(Entries shown Opens)

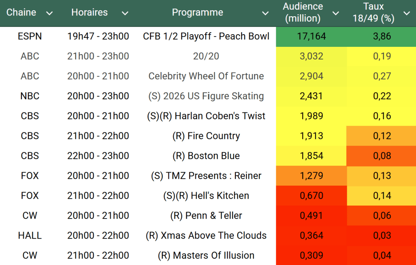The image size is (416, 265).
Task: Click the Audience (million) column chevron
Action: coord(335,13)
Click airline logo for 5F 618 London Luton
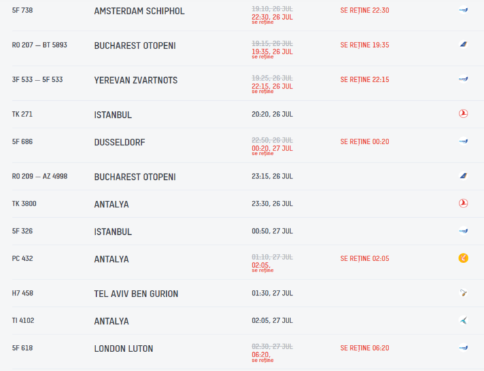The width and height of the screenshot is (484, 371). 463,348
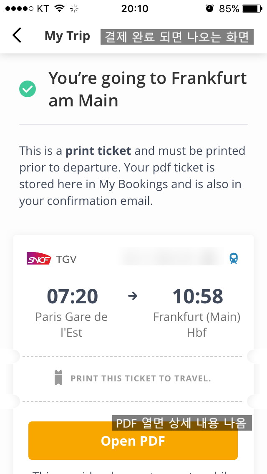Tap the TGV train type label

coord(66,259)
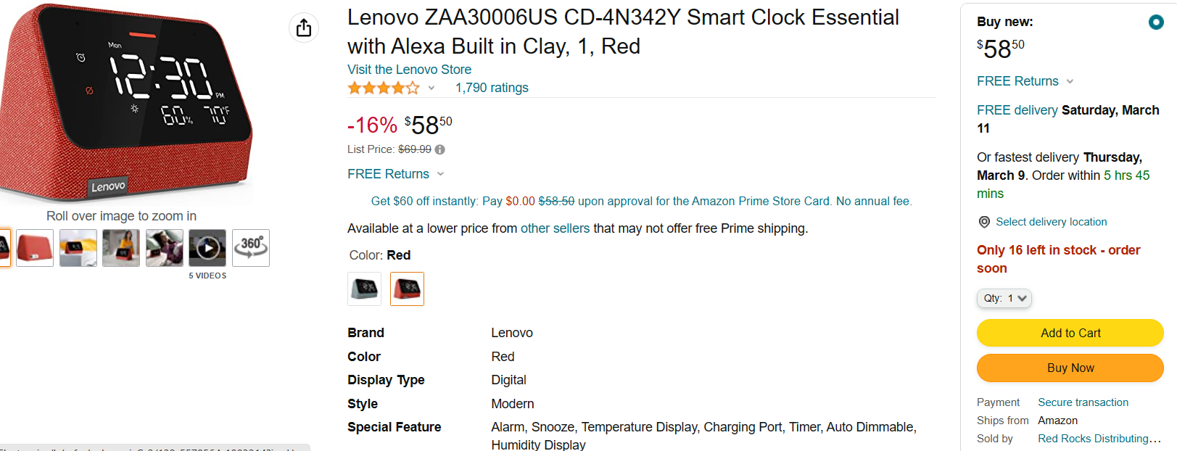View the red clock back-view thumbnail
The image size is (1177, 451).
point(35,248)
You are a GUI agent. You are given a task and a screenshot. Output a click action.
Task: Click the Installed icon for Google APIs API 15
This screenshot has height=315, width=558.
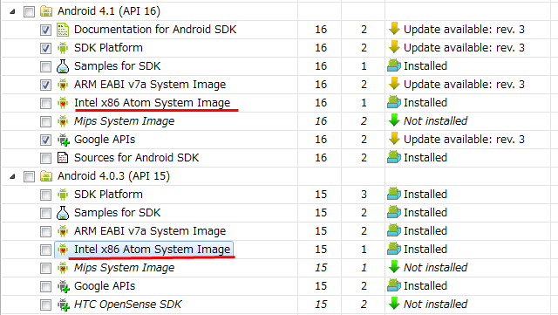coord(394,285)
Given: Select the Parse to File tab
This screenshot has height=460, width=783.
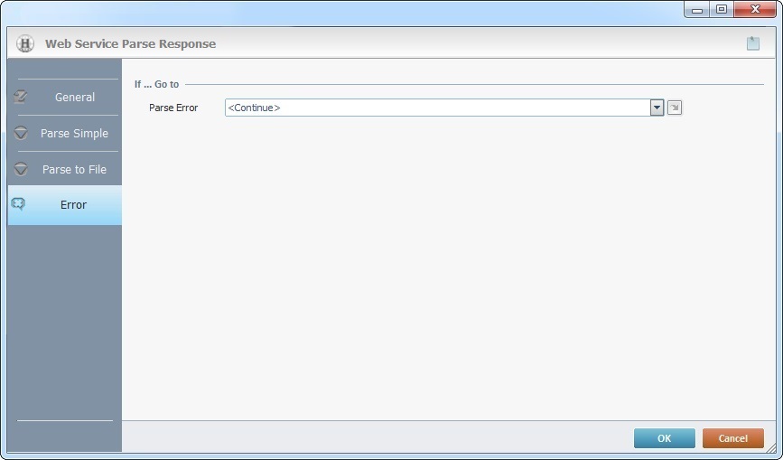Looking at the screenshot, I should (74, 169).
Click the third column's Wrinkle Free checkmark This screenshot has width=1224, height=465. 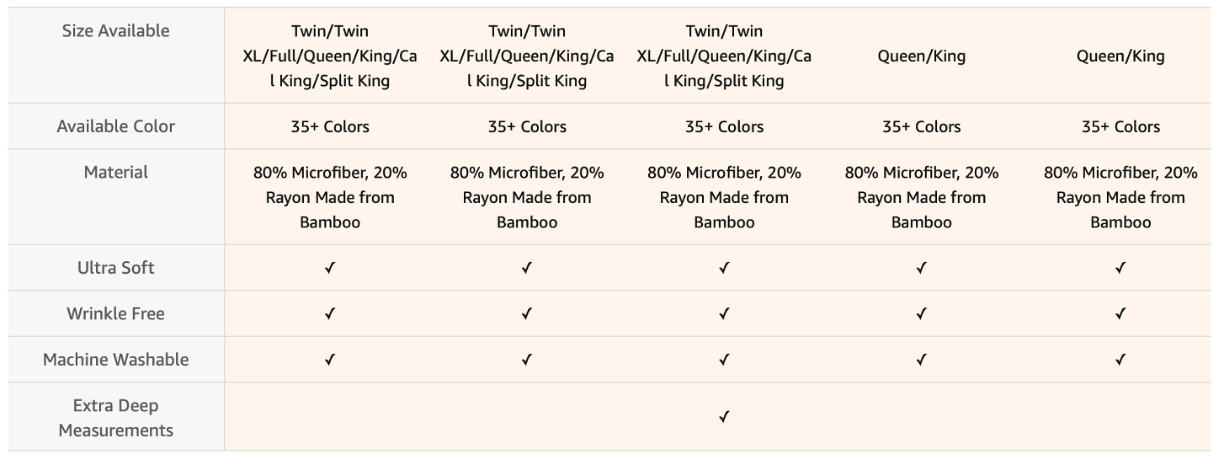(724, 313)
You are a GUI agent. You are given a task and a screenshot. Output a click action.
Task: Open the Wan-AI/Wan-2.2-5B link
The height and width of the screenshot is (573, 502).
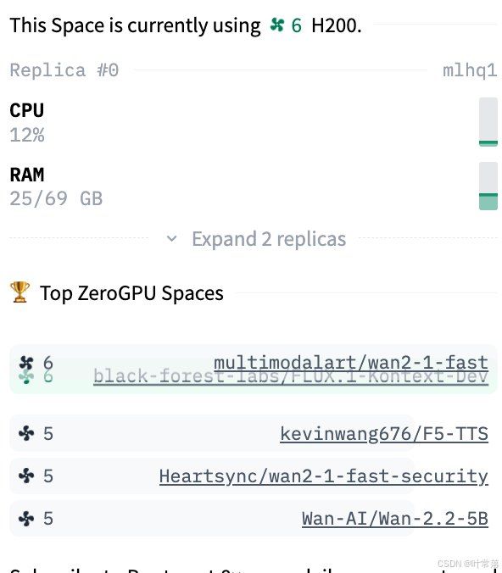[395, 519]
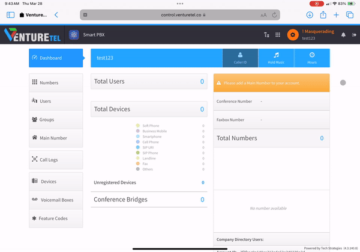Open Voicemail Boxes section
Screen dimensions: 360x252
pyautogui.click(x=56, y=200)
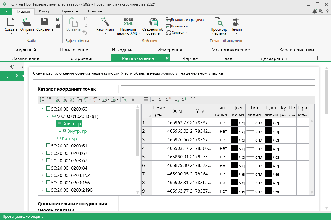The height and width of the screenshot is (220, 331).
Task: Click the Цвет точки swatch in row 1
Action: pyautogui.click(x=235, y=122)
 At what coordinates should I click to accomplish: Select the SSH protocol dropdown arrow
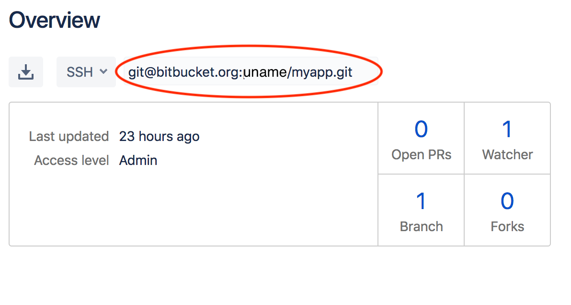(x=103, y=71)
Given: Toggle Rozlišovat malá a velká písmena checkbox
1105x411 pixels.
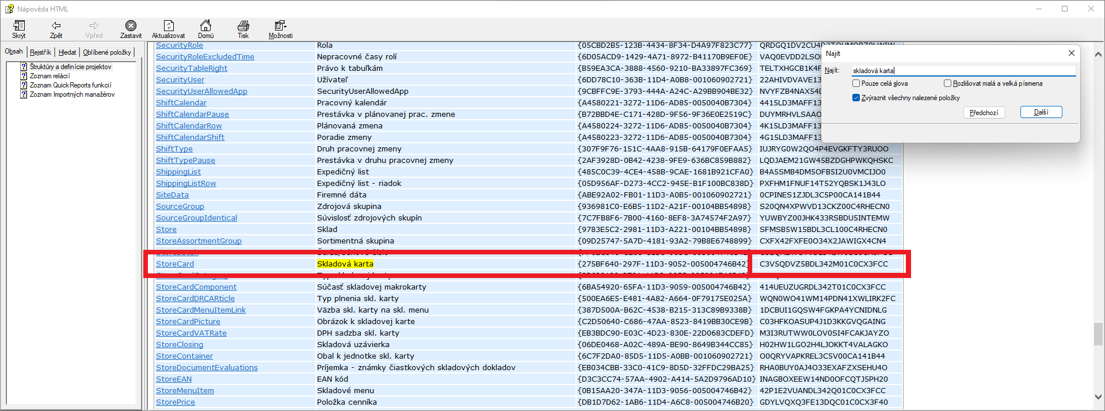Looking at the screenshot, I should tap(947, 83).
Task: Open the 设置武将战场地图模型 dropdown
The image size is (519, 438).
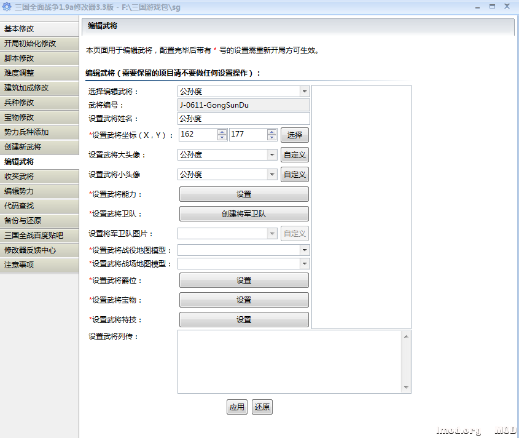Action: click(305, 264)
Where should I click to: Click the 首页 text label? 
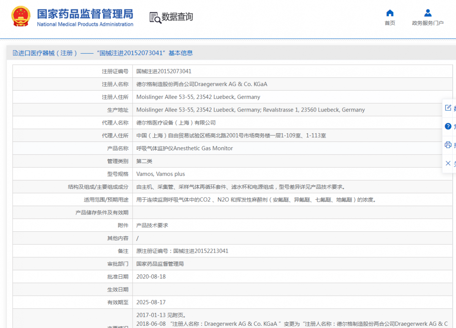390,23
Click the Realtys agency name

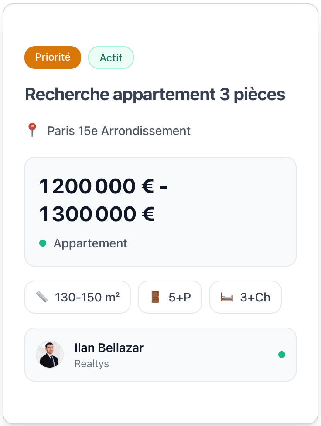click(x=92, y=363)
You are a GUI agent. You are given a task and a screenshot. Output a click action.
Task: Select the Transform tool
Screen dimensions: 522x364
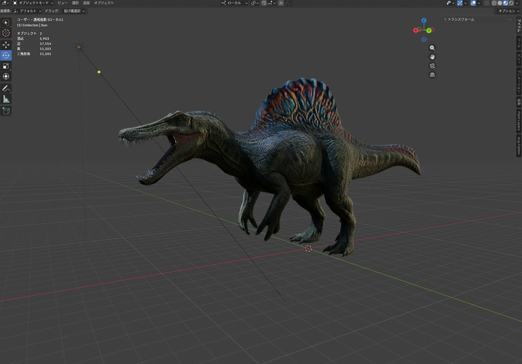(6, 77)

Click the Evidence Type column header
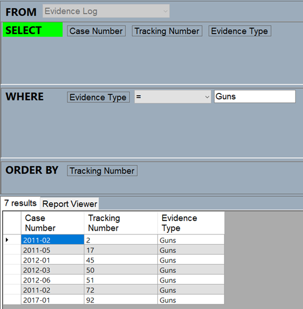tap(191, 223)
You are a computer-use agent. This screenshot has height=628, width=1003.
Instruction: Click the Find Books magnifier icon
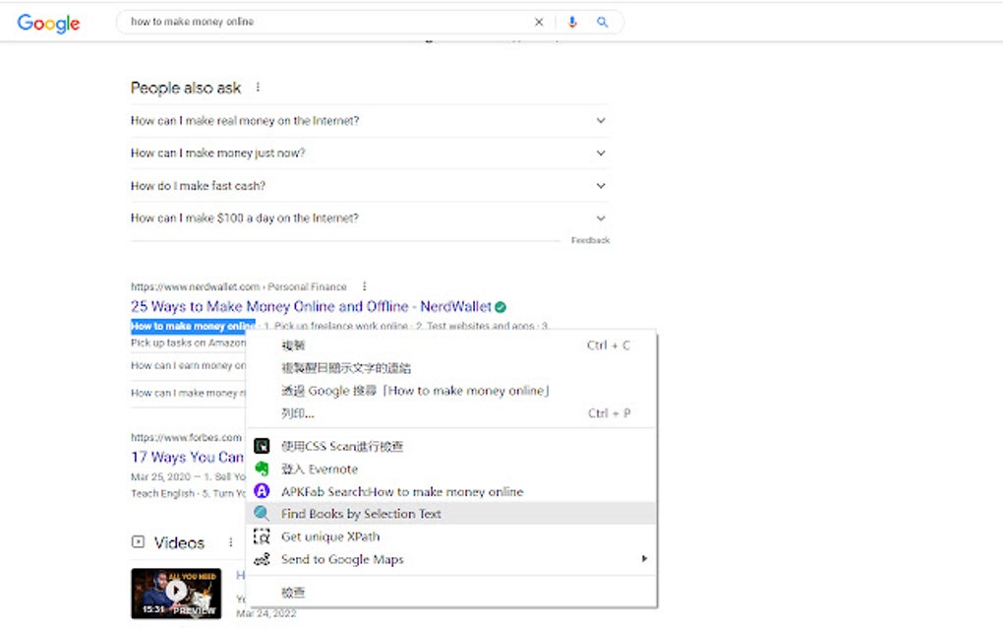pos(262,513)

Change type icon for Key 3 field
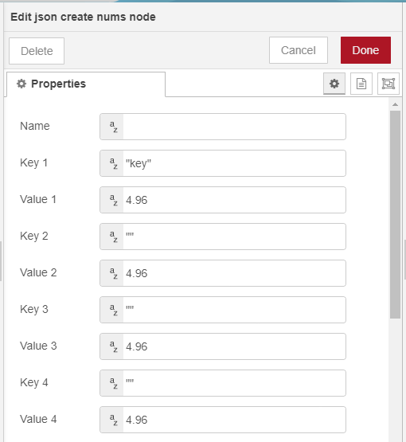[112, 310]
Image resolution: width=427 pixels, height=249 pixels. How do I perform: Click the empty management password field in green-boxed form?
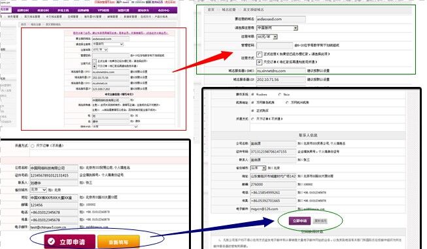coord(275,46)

(Entries shown Closes)

_Work to complete_. The answer must consist of the line containing "Where should I" and every line after it through the end of the records, retyped exactly, with all pictures left out.

_Solution to this problem_.
Where should I click to: Click the 首页 text label? 
390,23
Click the Realtys agency name

click(x=92, y=363)
You are a GUI agent. You are given a task and a screenshot. Output a click action.
Task: Select the Transform tool
Screen dimensions: 522x364
(6, 77)

Click the Evidence Type column header
tap(191, 223)
You are a computer-use agent. This screenshot has height=628, width=1003.
Instruction: Click the Find Books magnifier icon
pos(262,513)

Change type icon for Key 3 field
[112, 310]
Image resolution: width=427 pixels, height=249 pixels. How do I perform: Click the empty management password field in green-boxed form?
coord(275,46)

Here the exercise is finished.